The recipe I use can be found here. I only use this recipe for quantities, though. I completely change the directions. Here's what I do:
  1. If I remember, I toast the pine nuts lightly.  My how-to link seems to have vanished, but basically you just throw them in a small fry pan over medium heat. Keep them moving so they don't burn. They should be toasted in under 10 minutes, if I remember right. They will give off a sweet aroma, and start to brown. Just don't over-toast (burn) them! 
  2. Next wash the Basil (or other herb/green) and remove all the stems. This is the fun, messy part. Start chopping! Chop into the tiniest bits possible. 

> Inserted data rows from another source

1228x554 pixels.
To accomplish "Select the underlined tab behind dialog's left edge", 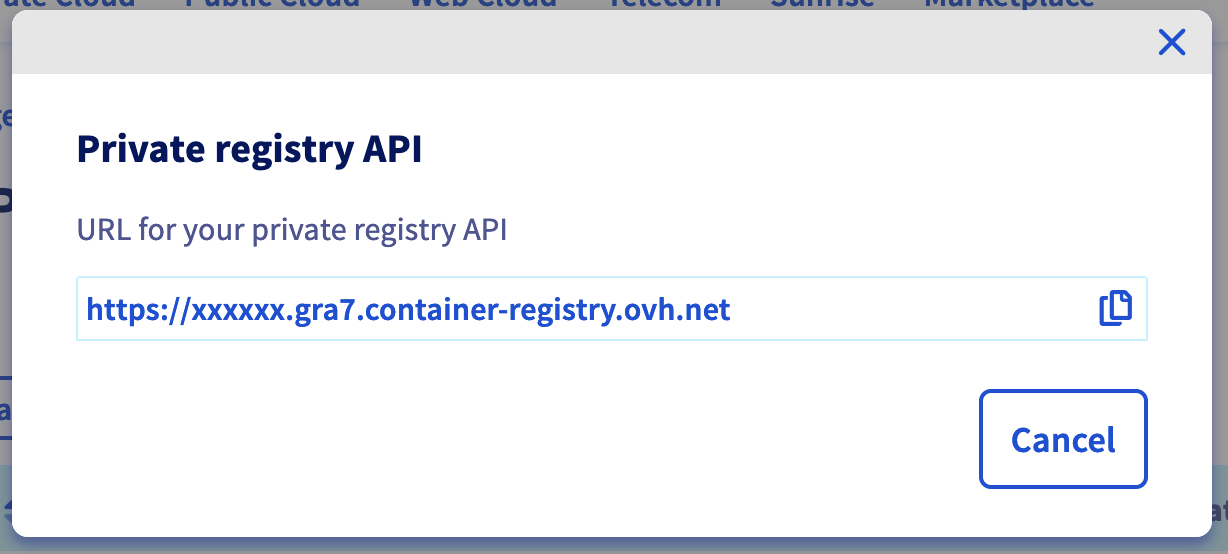I will [x=5, y=410].
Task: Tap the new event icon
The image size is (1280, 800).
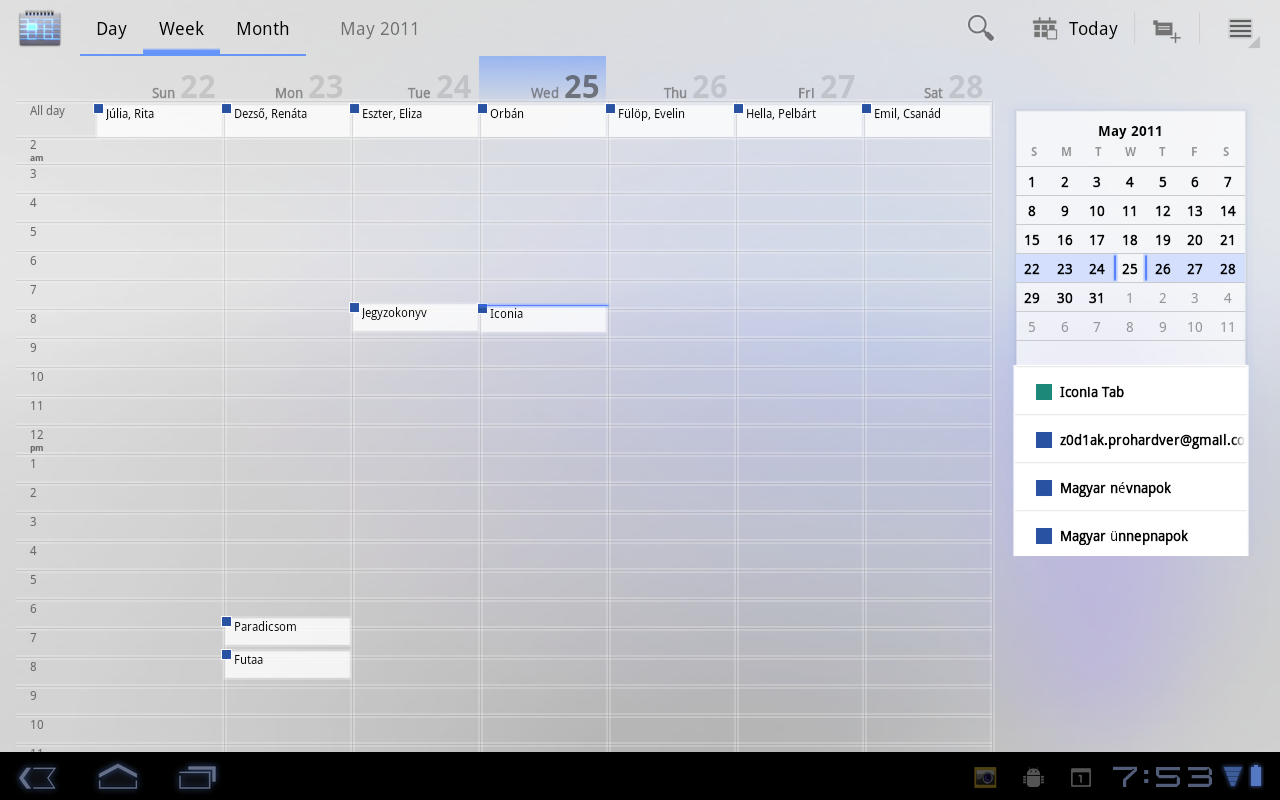Action: point(1166,30)

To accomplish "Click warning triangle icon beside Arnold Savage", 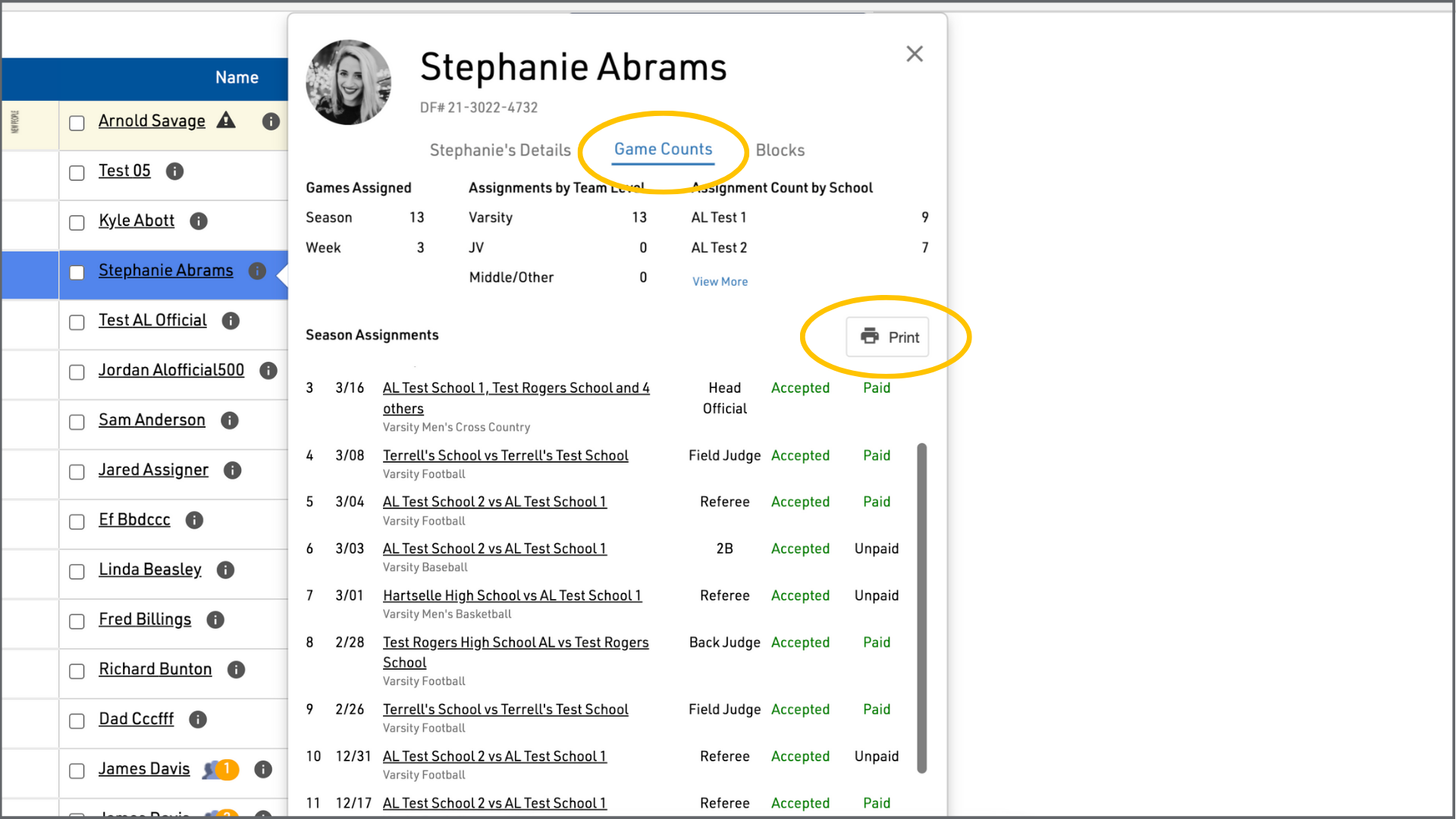I will point(226,120).
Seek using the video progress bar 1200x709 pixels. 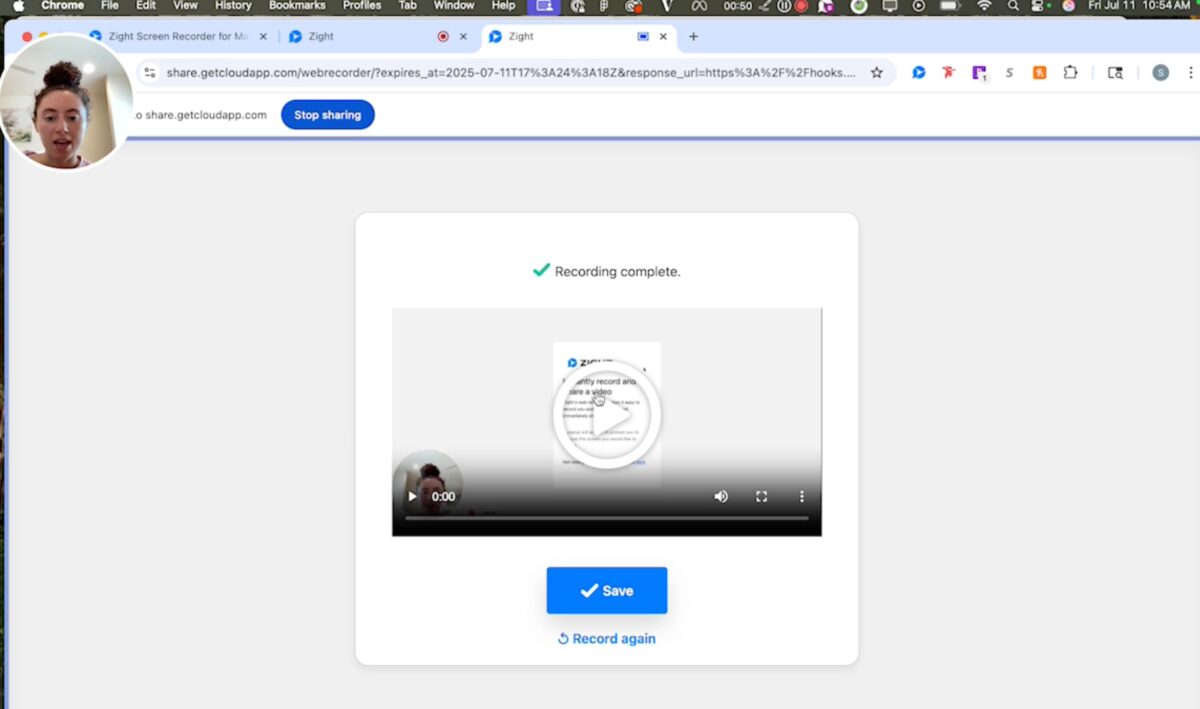tap(606, 518)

  3. Chop your garlic. Or use a garlic press. I prefer chopping - I learned this from watching the Food Network - sprinkle a little salt on your garlic (about 1/4-1/2 teaspoon) then start chopping/smooshing with knife that has a wide blade. The salt helps break the garlic down, and I think it draws more flavor out of the garlic. It doesn't have to be minuscule since it will be processed further in the next step.
  4. In your food processor, combine the pine nuts, cheese, garlic, and enough oil to make a thick paste. At this point, you want to get the pine nuts and garlic to the size you want them to be in your finished pesto. 
  5. Alternately add more oil and basil leaves. Because the processor I usually use only holds two cups, I have to add about 1/3 cup of leaves at a time. Don't run the processor for long amounts of time, just pulse until things break down. Once all the basil is in, you can run it for a bit longer, just until the desired consistency is reached. 
  6. Enjoy your pesto, or freeze it. I freeze mine in saran-lined ice cube trays. Once the 'pesto cubes' are frozen, I just slide them right out and store them in a freezer safe zip top bag. Be sure to label your bag!

I have also made Radish Leaf Pesto, Zucchini Pesto (best slathered on chicken!), Garlic Scape Pesto, and Cilantro Pesto. I'm not sure where I got the Cilantro Pest recipe from - I may have used this one and simply substituted Cilantro for Basil. Googling produces many yummy-looking recipes as well.